The data:
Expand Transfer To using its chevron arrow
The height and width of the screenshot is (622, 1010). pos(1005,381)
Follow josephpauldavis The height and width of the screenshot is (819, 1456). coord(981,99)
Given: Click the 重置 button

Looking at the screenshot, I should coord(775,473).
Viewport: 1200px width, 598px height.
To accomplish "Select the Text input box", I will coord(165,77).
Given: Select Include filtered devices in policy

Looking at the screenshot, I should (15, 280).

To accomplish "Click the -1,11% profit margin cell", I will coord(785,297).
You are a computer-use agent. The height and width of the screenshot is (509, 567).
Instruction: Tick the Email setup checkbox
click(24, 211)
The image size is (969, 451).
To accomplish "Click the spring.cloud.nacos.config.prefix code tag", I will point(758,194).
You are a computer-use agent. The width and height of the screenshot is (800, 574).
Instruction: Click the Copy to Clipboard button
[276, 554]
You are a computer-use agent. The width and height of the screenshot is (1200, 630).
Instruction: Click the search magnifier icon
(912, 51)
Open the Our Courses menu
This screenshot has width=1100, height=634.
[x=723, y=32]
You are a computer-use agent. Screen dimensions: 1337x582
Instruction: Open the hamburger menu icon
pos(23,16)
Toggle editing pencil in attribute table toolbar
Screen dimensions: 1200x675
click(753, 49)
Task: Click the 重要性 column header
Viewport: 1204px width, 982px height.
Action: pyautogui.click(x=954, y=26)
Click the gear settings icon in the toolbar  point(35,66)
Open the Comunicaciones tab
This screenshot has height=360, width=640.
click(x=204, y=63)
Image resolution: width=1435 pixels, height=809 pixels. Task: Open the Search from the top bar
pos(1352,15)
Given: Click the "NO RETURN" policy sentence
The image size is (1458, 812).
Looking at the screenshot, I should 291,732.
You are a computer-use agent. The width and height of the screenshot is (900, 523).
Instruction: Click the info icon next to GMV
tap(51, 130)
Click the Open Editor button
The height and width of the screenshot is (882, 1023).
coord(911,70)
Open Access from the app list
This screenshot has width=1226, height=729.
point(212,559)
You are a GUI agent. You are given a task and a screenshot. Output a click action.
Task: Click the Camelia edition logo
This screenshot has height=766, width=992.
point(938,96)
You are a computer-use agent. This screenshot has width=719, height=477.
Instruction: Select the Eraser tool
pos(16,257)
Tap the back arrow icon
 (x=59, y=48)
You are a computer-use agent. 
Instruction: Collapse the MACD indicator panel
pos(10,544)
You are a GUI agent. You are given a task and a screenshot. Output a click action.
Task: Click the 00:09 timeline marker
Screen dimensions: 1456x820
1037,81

Directions for this task:
Give solely the number of lines in the data that contain the string "will".

Reply:
3